Driverless Cars and the Future of Parking

DFC is located in a pretty rural part of Ontario, so, with all the snow this winter, we’ve been seeing many vehicles that are rare birds for city dwellers. ATVs, snowmobiles, and any number of hulking trucks with huge plow blades have all muscled through the drifts and past our offices. With our humble SUVs, we’ve been glad to see them blazing a trail!
 
What we haven’t encountered in our neck of the woods, and won’t for a while, are some of the most contentious vehicles in development: autonomous cars. Besides the nasty winter conditions, I just don’t think these cars are equipped for the kinds of decisions that are made out here — can you imagine an itty bitty driverless Google Smart car taking on a moose??
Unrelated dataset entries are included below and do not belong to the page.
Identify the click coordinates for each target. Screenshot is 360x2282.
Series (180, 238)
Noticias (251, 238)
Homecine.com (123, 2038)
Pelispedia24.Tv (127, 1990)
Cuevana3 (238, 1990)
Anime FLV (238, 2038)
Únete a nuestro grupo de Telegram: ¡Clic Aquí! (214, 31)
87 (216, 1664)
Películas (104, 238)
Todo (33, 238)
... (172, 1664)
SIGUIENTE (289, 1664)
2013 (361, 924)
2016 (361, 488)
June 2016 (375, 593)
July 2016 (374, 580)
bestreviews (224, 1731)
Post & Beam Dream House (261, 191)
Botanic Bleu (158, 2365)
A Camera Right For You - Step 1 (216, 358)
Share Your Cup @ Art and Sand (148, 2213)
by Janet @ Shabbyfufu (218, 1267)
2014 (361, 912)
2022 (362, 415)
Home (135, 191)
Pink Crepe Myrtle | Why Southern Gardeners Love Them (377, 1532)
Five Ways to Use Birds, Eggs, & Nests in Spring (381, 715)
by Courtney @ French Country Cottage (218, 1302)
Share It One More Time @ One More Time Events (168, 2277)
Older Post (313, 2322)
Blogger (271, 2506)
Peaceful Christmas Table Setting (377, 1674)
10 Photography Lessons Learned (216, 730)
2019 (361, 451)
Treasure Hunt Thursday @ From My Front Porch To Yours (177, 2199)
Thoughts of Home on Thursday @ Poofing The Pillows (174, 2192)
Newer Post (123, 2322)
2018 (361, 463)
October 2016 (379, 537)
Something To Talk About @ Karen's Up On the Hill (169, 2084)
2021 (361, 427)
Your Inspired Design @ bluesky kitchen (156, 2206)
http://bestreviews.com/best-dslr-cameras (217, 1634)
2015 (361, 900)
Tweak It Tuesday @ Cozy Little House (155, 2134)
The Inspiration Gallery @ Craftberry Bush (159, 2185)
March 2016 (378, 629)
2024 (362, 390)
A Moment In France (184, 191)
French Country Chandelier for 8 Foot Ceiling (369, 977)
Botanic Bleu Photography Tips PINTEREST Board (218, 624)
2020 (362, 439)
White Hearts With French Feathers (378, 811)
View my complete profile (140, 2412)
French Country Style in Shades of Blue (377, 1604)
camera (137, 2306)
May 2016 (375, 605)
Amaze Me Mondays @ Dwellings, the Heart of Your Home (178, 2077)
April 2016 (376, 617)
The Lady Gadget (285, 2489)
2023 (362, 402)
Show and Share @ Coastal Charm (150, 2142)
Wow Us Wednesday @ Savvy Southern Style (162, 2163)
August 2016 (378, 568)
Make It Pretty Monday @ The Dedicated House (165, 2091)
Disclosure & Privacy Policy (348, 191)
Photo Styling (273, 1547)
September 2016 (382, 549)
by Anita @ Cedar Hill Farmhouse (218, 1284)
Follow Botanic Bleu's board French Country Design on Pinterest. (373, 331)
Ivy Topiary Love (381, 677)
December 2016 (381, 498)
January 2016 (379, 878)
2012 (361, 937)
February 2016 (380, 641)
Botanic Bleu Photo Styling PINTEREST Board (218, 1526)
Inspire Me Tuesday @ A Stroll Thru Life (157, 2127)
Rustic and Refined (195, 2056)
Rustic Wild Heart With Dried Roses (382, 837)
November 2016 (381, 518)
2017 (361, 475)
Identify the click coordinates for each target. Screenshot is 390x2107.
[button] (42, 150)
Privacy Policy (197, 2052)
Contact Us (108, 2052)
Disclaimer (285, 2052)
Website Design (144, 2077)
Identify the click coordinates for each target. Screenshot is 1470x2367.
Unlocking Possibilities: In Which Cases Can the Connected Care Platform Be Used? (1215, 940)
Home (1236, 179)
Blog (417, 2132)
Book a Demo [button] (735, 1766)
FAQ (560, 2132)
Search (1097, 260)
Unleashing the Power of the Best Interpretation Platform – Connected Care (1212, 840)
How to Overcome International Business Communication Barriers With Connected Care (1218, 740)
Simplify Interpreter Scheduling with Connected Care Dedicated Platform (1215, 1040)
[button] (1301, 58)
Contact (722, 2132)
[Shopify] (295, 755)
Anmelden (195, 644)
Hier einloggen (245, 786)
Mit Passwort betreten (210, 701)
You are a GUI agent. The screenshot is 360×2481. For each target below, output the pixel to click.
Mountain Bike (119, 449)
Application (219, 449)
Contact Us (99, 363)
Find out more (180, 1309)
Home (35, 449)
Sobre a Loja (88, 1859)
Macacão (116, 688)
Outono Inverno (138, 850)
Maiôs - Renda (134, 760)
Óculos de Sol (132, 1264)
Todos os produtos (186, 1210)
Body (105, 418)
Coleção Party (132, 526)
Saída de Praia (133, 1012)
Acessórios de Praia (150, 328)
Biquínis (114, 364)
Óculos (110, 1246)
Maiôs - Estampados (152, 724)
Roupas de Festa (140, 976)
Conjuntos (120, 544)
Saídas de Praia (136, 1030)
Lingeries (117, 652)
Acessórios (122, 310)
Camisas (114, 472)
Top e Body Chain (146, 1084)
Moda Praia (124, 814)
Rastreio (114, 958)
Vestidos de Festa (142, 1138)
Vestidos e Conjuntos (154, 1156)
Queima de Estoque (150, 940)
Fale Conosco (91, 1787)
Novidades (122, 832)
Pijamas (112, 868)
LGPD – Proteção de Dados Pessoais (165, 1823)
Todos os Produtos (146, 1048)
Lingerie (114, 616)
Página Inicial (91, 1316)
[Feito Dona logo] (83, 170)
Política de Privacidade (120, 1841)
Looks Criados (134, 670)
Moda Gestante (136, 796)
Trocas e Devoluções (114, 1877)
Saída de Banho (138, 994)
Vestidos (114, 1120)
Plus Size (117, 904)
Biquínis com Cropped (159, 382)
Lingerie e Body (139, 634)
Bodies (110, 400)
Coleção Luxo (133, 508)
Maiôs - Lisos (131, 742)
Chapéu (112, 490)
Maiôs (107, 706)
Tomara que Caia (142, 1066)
But while the powers that be work the kinks out tooling around Northern California, thinkers are casting forward to when driverless cars will be publicly available in urban centres. One big question is, will urban centres be ready for them — particularly in the area of parking?
 
Parking spots are premium real estate in a lot of cities. If you’re a driver, you need to leave your car someplace once you’ve arrived at your destination, because, naturally, you’re no longer driving it. Driverless cars break this whole logic chain down. Professor Adam Millard-Ball of the Environmental Studies Department at UC Santa Cruz has written a paper on exactly this problem.
 
“‘Parking prices are what get people out of their cars and on to public transit, but autonomous vehicles have no need to park at all. They can get around paying for parking by cruising,’ [Millard-Ball] said. ‘They will have every incentive to create havoc.’ […]

Under the best-case scenario, the presence of as few as 2,000 self-driving cars in downtown San Francisco will slow traffic to less than 2 miles per hour, according to Millard-Ball, who uses game theory and a traffic micro-simulation model to generate his predictions. […]
 
‘Even when you factor in electricity, depreciation, wear and tear, and maintenance, cruising costs about 50 cents an hour – that’s cheaper than parking even in a small town,’ says Millard-Ball. ‘Unless it’s free or cheaper than cruising, why would anyone use a remote lot?’”
 
The post-apocalyptic-movie vibe of driverless cars circling a downtown with no one to pick up is a frightening one to contemplate. Besides the inevitable I-for-one-welcome-our-new-robot-overlords aspect — how are we regular folks (defiantly not wealthy enough to jump on the driverless car bandwagon) going to get downtown? I refuse to be made a second-class citizen to a metal box with wheels! Like any good post-apocalyptic movie, I sense a revolt of the underclass brewing. When driverless cars come to my neighbourhood, the moose and I will hold the line!